Empty supermarket shelves but unlikely compensation claims

22 April 2020

We haven’t seen the World Health Organisation (WHO) classify a pandemic since 2009 where we saw H1N1 influenza, better known as ‘swine flu’, spread around the world. Fast forward 11 years we see the outbreak of Coronavirus (COVID-19) causing deaths, lockdowns and empty supermarket shelves being classified by the WHO as a world pandemic.

COVID-19 and its effect in Australia, and more specifically, Tasmania

As at 19 March 2020, of the 214,636 globally confirmed cases of COVID-19, there were 596 confirmed cases Australia wide, with 10 of those from Tasmania. Australia’s confirmed cases, therefore, made up less than 0.3% of the world’s confirmed cases.

As an employer in Tasmania, do I need to be worried about Coronavirus as a possible workers compensation claim?

All in all, unlikely.

Section 25(1)(b) of the Workers Rehabilitation and Compensation Act 1988 (Tas) (the Act) provides that employers are liable to compensate workers for injuries which are diseases if a worker suffers an injury, being a disease, to which their employment “contributed to a substantial degree” within the meaning of section 3(2A) of the Act, namely that the worker’s employment is “the major or most significant factor”.

It is important to understand that contribution test is not pitched at the microbiological level, but instead the query on causation is at a more practical level – in every case it must be determined whether the worker’s employment caused them to contract the virus.

Under section 3 of the Act, an injury includes a “disease”, which in turn is defined as “an ailment, disorder, defect or morbid condition of sudden or gradual development”. COVID-19 clearly fits within this definition.

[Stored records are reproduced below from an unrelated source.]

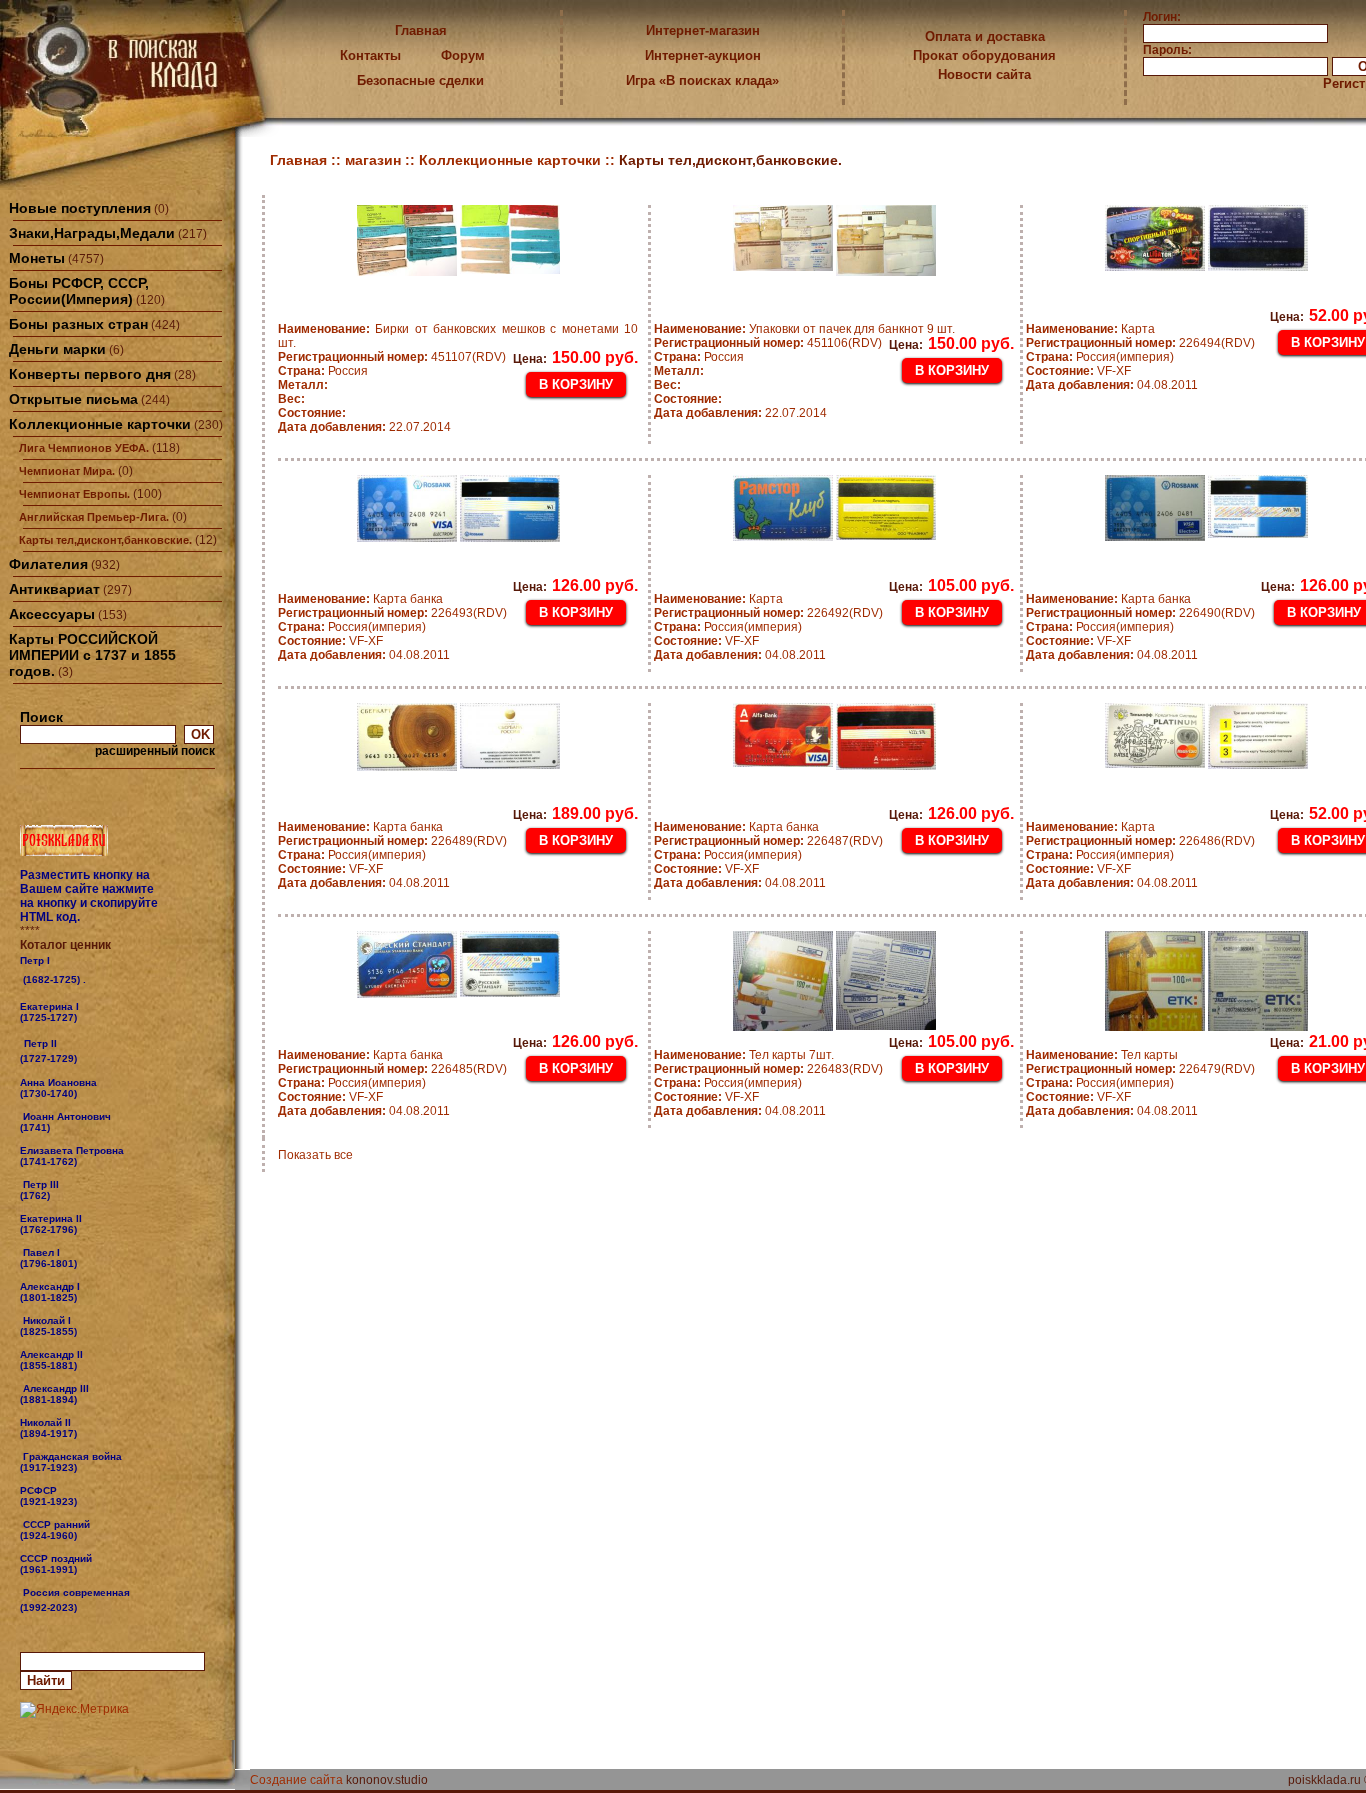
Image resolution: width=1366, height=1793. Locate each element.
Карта (1090, 329)
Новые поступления (80, 208)
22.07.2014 (364, 427)
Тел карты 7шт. (744, 1055)
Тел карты (1102, 1055)
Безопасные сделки (420, 80)
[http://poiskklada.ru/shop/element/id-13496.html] (79, 1607)
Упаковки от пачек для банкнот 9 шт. (804, 329)
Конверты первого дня (90, 374)
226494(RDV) (1140, 343)
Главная (421, 30)
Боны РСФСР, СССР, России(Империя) (79, 291)
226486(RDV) (1140, 841)
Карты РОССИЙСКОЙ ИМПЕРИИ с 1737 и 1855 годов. (92, 655)
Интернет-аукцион (703, 55)
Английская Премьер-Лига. (94, 517)
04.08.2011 (1112, 385)
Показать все (315, 1155)
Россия (323, 371)
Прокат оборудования (984, 55)
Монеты (37, 258)
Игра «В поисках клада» (702, 80)
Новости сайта (984, 74)
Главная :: (307, 160)
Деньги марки (57, 349)
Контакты (370, 55)
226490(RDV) (1140, 613)
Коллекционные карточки (100, 424)
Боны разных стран (78, 324)
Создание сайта (296, 1780)
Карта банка (360, 599)
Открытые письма (73, 399)
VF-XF (1078, 371)
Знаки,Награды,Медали (92, 233)
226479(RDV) (1140, 1069)
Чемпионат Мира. (67, 471)
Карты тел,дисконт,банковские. (105, 540)
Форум (463, 55)
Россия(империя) (1100, 357)
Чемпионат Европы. (74, 494)
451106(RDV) (768, 343)
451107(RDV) (392, 357)
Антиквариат (54, 589)
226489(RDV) (392, 841)
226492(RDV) (768, 613)
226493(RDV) (392, 613)
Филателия (48, 564)
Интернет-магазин (703, 30)
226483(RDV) (768, 1069)
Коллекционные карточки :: (519, 160)
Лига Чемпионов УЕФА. (84, 448)
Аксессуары (52, 614)
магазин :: (382, 160)
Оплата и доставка (985, 36)
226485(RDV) (392, 1069)
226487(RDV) (768, 841)
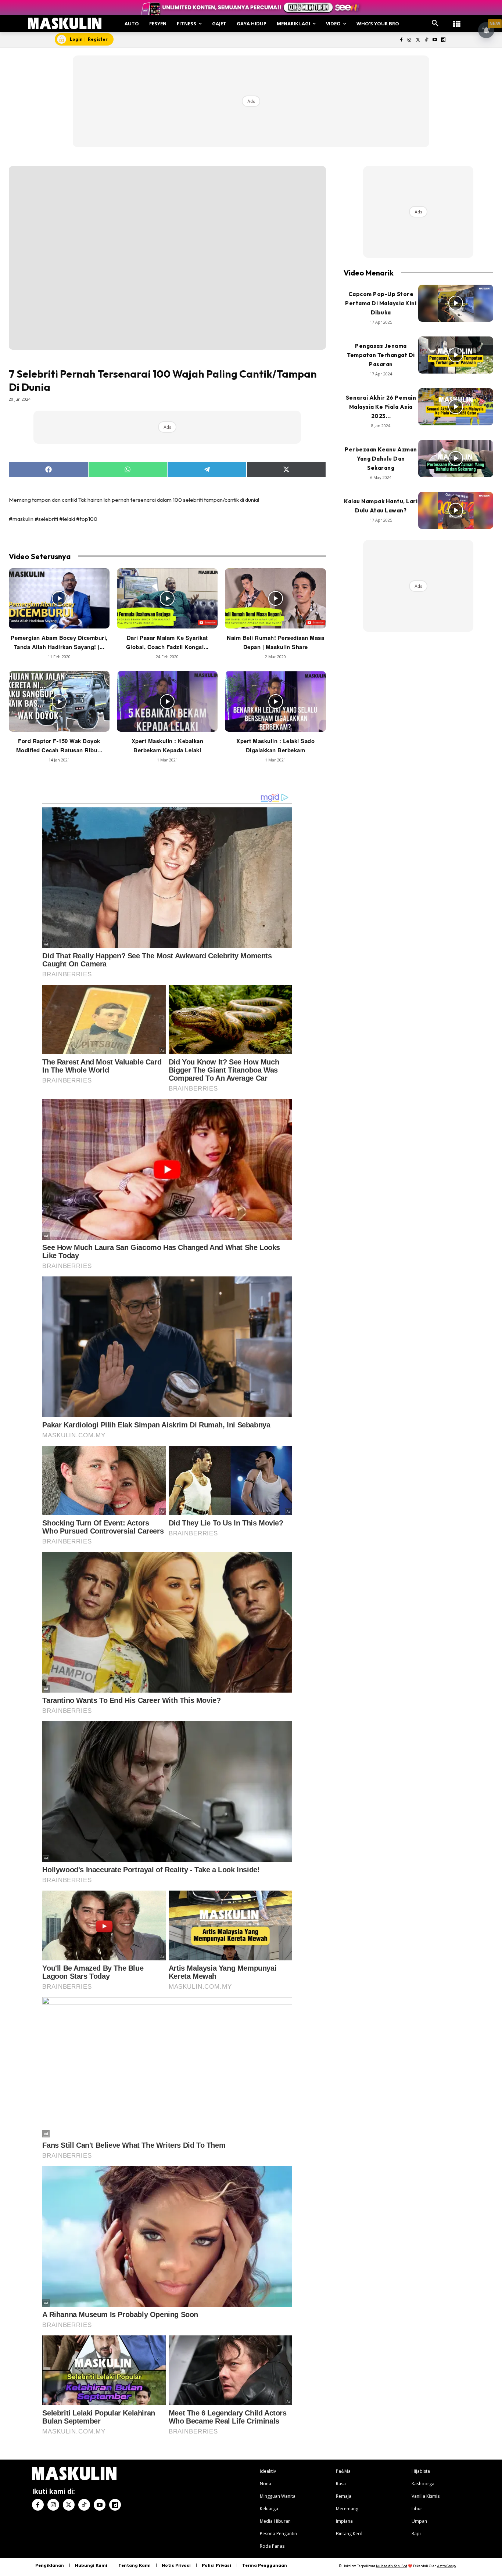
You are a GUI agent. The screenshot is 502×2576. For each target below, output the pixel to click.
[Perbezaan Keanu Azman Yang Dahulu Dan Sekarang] (455, 459)
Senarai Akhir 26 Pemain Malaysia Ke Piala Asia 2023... (381, 406)
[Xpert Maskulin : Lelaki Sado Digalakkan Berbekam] (275, 701)
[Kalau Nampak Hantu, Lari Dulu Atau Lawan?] (455, 510)
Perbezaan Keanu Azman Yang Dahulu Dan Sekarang (381, 458)
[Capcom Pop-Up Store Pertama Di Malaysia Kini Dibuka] (455, 303)
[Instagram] (409, 40)
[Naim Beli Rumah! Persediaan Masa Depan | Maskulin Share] (275, 598)
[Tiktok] (426, 40)
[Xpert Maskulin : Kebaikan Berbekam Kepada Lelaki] (167, 701)
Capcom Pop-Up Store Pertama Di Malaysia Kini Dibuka (380, 303)
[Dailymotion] (443, 40)
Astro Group (446, 2566)
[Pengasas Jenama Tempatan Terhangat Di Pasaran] (455, 355)
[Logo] (65, 23)
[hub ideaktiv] (456, 20)
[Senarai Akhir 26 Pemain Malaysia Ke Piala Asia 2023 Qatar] (455, 407)
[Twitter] (418, 40)
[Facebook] (401, 40)
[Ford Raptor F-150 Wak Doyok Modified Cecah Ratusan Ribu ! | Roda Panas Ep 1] (59, 701)
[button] (435, 23)
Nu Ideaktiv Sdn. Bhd (391, 2566)
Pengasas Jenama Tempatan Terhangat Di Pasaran (381, 355)
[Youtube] (434, 40)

However, for a worker to establish an entitlement to compensation for contracting COVID-19, they would need to establish on the balance of probabilities that they had contracted the virus in the course of carrying out their employment duties in order to establish that their employment was the major or most significant factor as to how the virus was contracted.

Such a claim, of course, would be subject to a highly fact-sensitive investigation. If infection rates remain low in Australia in relative terms, and more specifically, in Tasmania, establishing that a worker had contracted the virus within the scope of their employment might be less problematic at this early stage of the onset of the virus. At this early stage, it may not be as difficult to prove that a worker contracted the disease from a particular person at a particular workplace. This includes Tasmanians working overseas and elsewhere in Australia where the “State of connection” for those individuals was Tasmania according to the employment connection test set out in s.31A of the Act.

However, given that the spread of the virus is, at this stage, increasing and as time marches on, a worker’s likelihood of being able to successfully establish that their employment was the major or most significant factor in them contracting COVID-19 would, as a matter of logic, seem to decrease. For example, that is why workers compensation claims are rarely made for common viral conditions such as the flu. As always however, each case must be assessed on its merits, informed by the particular facts and circumstances.

Relevant facts and circumstances might include the worker’s profession or industry sector, and quite clearly, any known exposure that they have had to a person with COVID-19 and whether that occurred within the bounds of their employment.

Beyond their workers compensation obligations, employers have a broad range of WHS responsibilities to identify and control risks which may present a health and safety risk for their workers and other people connected with the workplace, and according to WorkSafe Tasmania “all businesses should be monitoring advice from Public Health Services on the current status and advice on what to do to prevent exposure, when to seek medical treatment and when and how testing should be conducted.”

In relation to any workers compensation claim that is made by a worker who contracts COVID-19, while the virus is new, liability for the claim will be determined in accordance with the existing provisions of the Act and the well-understood principles that apply to the workers compensation scheme in Tasmania. If you do receive a claim or have any questions about the potential legal implications, then we recommend taking legal advice.